Students develop the skills to make a feast
December 22, 2008
By Chantelle Lusebrink
The smells coming from the portable classroom at Issaquah Middle School were more like those coming from the kitchen at a top restaurant.
Seven students turned their classroom into a restaurant for a pre-Thanksgiving feast for their family and friends Nov. 26.
“He’s been really excited,” said Mindi Bacon, the mother of Khayman Bacon, a 13-year-old in the class. “The fact they are doing this at school for their parents is great, but it’s also an opportunity for parents to meet other parents and to meet the other students.”
The feast was the culmination of a class project started in September, called Cooking Creates Community.
“The program gives the boys a couple of things,” said teacher Joyce Mininger. “One, it builds community and gives them a sense of accomplishment. Two, it gives them lifelong entertaining skills that can also translate into job skills. And three, it is an opportunity for community members to come together and participate at the school and in our program.”Mininger received a Classroom Enrichment Grant from the Issaquah Schools Foundation to make the project possible for the students in her Skills Enhancement Program.
That program enriches students’ basic education programming by helping them learn life skills, social interaction, teamwork and goal development.
With help from their teacher, the boys started by identifying what they’d want to serve at their feast, collecting recipes and examining Thanksgiving traditions. After they decided their meal, they tallied up the ingredients they needed to purchase and began cooking.
“For six weeks, we focused entirely on the feast preparations for one period a week – shopping, cooking, preparing decorations, reviewing elements of appropriate hospitality and creating the video,” Mininger said.
“I learned that you need a lot of stuff for it,” Khayman said.

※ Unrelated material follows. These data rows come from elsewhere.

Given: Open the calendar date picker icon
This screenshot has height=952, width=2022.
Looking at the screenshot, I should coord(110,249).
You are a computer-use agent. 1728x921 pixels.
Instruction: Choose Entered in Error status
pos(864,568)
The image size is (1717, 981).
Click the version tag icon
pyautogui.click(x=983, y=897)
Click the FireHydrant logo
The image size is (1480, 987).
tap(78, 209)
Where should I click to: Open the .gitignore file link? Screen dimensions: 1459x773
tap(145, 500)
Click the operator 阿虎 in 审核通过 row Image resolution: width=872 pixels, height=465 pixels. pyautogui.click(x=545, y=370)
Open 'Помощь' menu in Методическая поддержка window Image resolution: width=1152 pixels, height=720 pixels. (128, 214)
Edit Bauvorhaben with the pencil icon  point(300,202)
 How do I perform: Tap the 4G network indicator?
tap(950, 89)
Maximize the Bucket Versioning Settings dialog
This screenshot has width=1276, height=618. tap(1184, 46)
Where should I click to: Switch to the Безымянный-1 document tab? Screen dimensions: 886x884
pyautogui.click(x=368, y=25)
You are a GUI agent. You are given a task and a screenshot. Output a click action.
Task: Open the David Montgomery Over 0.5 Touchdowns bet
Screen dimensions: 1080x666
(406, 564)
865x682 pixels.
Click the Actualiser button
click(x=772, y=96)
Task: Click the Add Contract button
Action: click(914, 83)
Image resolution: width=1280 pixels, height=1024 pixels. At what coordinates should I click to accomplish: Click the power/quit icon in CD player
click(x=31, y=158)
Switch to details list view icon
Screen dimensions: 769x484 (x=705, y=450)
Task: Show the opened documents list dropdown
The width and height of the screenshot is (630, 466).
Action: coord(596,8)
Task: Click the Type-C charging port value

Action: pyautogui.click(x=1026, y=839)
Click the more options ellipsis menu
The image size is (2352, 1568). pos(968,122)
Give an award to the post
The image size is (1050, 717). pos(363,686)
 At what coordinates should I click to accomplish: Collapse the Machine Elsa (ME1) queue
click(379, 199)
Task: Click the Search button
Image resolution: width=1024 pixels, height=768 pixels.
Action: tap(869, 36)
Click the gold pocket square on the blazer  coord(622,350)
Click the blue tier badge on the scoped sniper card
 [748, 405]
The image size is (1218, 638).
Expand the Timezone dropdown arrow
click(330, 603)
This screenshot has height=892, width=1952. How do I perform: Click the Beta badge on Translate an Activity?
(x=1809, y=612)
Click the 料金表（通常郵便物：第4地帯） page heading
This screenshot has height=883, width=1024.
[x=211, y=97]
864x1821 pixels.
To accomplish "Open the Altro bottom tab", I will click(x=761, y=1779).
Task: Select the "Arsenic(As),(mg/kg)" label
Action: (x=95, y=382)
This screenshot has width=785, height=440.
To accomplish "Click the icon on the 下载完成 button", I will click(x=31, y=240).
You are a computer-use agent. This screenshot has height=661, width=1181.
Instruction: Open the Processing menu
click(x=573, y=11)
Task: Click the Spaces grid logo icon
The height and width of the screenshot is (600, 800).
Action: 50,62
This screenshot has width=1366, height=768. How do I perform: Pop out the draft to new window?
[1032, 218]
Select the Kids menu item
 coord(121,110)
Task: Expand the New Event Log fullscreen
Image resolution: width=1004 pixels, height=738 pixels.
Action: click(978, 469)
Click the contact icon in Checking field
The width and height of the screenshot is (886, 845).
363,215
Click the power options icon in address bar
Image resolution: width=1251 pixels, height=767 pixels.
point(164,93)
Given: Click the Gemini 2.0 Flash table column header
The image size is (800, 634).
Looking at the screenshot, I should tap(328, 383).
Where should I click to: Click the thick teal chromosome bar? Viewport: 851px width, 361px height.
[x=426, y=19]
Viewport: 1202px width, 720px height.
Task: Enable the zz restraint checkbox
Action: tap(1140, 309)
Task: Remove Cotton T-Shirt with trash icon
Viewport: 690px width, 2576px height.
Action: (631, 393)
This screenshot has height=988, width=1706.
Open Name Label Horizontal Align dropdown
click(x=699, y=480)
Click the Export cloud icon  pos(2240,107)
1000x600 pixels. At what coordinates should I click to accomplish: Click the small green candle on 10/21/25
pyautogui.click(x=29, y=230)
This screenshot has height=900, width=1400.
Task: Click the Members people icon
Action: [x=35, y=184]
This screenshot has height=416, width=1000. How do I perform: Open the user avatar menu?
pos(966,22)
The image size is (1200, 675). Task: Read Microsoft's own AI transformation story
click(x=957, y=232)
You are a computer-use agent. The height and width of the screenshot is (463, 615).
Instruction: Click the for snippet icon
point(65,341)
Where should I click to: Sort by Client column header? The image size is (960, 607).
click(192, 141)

“We walked down to the store every other week to buy ingredients,” Mininger said. “The next week, we’d cook.”
Their cycle of shopping one week and cooking and freezing food the next continued right up to the day of the feast, when the turkey was made.
The rest of the menu included mashed potatoes and gravy, stuffing, cranberry sauce, beans, pumpkin and pecan pies, pumpkin bread, eggnog and apple cider.
“We all took turns making all the food here. Even the cider is homemade,” Khayman said. “We made the eggnog, too. That was very weird, because we put a lot of eggs and milk in. I just didn’t know that was what was in it.”
But cooking the food wasn’t enough. The boys also created a full video documenting their experiences to show friends and family.
The students also created unique glass centerpieces to decorate their tables for the feast.
The grand finale, though, was the moment the students and their families got to dig in to the feast they’d been preparing for months.
Each grabbed heaping spoonfuls of their favorites, and pointed to the things they thought their families should try.
“Definitely this,” student Chase Hill said, pointing to the pumpkin bread.
“Maybe he can start cooking for me for a change,” Jason Hill, Chase’s stepfather, said with a wide smile.
The feast also let students reflect on what Thanksgiving is all about.
“My ancestors are Sioux Indian, so it is a very important day for me to remember my ancestors,” Khayman said.